## [TASK GOAL]
Start at the line below containing "娛樂 (180, 32)" and stop at the line containing "出國花費難抓？全包式海島假期，一價搞定食宿玩樂，省錢更省心！". Repeat every line of that stretch exactly, and nothing outside it.

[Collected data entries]
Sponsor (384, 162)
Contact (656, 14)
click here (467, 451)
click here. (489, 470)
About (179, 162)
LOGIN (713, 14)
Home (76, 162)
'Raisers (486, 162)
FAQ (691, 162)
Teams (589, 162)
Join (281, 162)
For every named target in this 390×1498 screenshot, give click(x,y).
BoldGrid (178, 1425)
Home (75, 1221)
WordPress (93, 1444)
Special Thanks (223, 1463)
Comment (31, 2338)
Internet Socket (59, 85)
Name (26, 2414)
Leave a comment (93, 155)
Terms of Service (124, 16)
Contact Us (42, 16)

...

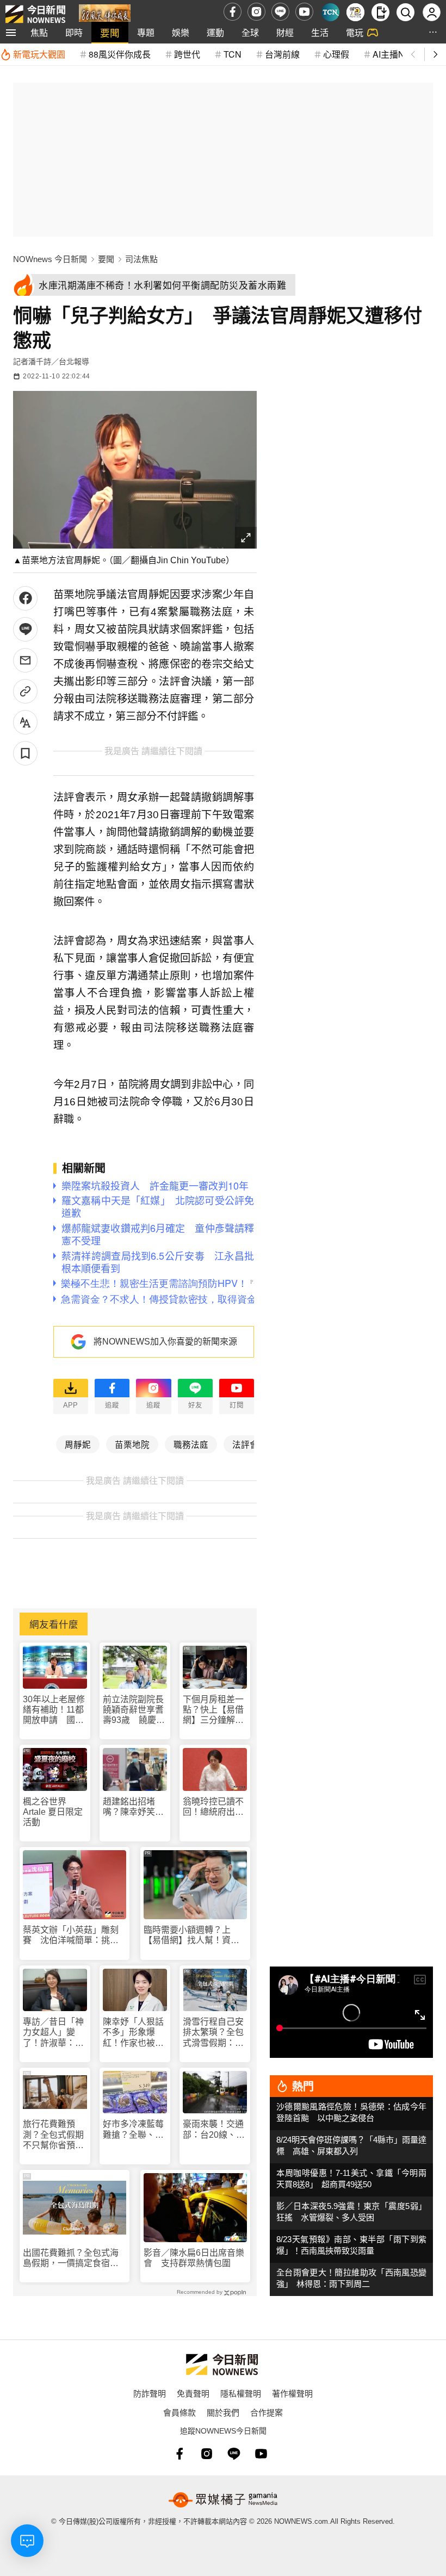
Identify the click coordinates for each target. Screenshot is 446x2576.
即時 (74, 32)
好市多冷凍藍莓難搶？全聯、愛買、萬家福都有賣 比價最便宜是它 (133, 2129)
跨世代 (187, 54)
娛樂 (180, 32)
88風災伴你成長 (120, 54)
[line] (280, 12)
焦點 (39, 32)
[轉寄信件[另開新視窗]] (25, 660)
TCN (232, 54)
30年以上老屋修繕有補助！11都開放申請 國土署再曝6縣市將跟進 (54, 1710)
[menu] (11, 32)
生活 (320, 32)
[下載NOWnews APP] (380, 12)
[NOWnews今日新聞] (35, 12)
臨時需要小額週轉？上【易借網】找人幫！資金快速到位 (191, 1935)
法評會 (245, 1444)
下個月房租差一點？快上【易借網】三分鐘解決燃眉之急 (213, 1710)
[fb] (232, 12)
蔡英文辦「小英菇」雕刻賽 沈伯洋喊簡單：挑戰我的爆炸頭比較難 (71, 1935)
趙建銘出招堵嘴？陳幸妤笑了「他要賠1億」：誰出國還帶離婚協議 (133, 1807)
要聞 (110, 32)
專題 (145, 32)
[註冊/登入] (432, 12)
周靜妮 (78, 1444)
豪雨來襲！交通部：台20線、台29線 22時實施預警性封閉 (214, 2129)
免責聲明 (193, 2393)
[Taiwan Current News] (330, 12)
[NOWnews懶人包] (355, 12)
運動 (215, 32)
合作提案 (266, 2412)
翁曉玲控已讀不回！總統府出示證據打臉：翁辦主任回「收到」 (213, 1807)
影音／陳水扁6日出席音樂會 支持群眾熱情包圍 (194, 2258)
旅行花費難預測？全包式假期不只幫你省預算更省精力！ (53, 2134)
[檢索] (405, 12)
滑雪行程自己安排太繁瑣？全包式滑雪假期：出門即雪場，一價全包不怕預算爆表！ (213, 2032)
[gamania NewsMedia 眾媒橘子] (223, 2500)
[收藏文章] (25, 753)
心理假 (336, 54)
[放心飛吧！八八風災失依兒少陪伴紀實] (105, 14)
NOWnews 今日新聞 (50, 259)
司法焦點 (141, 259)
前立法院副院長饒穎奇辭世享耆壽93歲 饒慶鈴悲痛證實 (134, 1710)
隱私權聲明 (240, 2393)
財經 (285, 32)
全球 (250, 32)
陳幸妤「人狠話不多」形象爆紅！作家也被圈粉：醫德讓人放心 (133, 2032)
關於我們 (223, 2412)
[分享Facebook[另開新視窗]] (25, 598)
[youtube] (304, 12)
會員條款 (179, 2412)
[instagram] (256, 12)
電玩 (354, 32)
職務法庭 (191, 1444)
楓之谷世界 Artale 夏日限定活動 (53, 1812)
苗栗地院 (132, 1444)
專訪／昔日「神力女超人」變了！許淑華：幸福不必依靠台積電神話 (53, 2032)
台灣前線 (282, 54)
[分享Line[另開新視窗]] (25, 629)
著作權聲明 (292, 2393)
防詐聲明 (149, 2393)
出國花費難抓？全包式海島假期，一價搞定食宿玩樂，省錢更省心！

## [RESULT OF THIS TASK]
娛樂 (180, 32)
88風災伴你成長 (120, 54)
[line] (280, 12)
焦點 (39, 32)
[轉寄信件[另開新視窗]] (25, 660)
TCN (232, 54)
30年以上老屋修繕有補助！11都開放申請 國土署再曝6縣市將跟進 (54, 1710)
[menu] (11, 32)
生活 (320, 32)
[下載NOWnews APP] (380, 12)
[NOWnews今日新聞] (35, 12)
臨時需要小額週轉？上【易借網】找人幫！資金快速到位 (191, 1935)
法評會 (245, 1444)
下個月房租差一點？快上【易借網】三分鐘解決燃眉之急 (213, 1710)
[fb] (232, 12)
蔡英文辦「小英菇」雕刻賽 沈伯洋喊簡單：挑戰我的爆炸頭比較難 (71, 1935)
趙建銘出招堵嘴？陳幸妤笑了「他要賠1億」：誰出國還帶離婚協議 (133, 1807)
要聞 (110, 32)
專題 (145, 32)
[註冊/登入] (432, 12)
周靜妮 (78, 1444)
豪雨來襲！交通部：台20線、台29線 22時實施預警性封閉 (214, 2129)
免責聲明 (193, 2393)
[Taiwan Current News] (330, 12)
[NOWnews懶人包] (355, 12)
運動 (215, 32)
合作提案 (266, 2412)
翁曉玲控已讀不回！總統府出示證據打臉：翁辦主任回「收到」 (213, 1807)
影音／陳水扁6日出席音樂會 支持群眾熱情包圍 (194, 2258)
旅行花費難預測？全包式假期不只幫你省預算更省精力！ (53, 2134)
[檢索] (405, 12)
滑雪行程自己安排太繁瑣？全包式滑雪假期：出門即雪場，一價全包不怕預算爆表！ (213, 2032)
[gamania NewsMedia 眾媒橘子] (223, 2500)
[收藏文章] (25, 753)
心理假 (336, 54)
[放心飛吧！八八風災失依兒少陪伴紀實] (105, 14)
NOWnews 今日新聞 (50, 259)
司法焦點 (141, 259)
前立法院副院長饒穎奇辭世享耆壽93歲 饒慶鈴悲痛證實 (134, 1710)
隱私權聲明 (240, 2393)
財經 (285, 32)
全球 (250, 32)
陳幸妤「人狠話不多」形象爆紅！作家也被圈粉：醫德讓人放心 (133, 2032)
關於我們 (223, 2412)
[分享Facebook[另開新視窗]] (25, 598)
[youtube] (304, 12)
會員條款 (179, 2412)
[instagram] (256, 12)
電玩 (354, 32)
職務法庭 (191, 1444)
楓之谷世界 Artale 夏日限定活動 (53, 1812)
苗栗地院 (132, 1444)
專訪／昔日「神力女超人」變了！許淑華：幸福不必依靠台積電神話 (53, 2032)
台灣前線 (282, 54)
[分享Line[另開新視窗]] (25, 629)
著作權聲明 (292, 2393)
防詐聲明 (149, 2393)
出國花費難抓？全包式海島假期，一價搞定食宿玩樂，省錢更省心！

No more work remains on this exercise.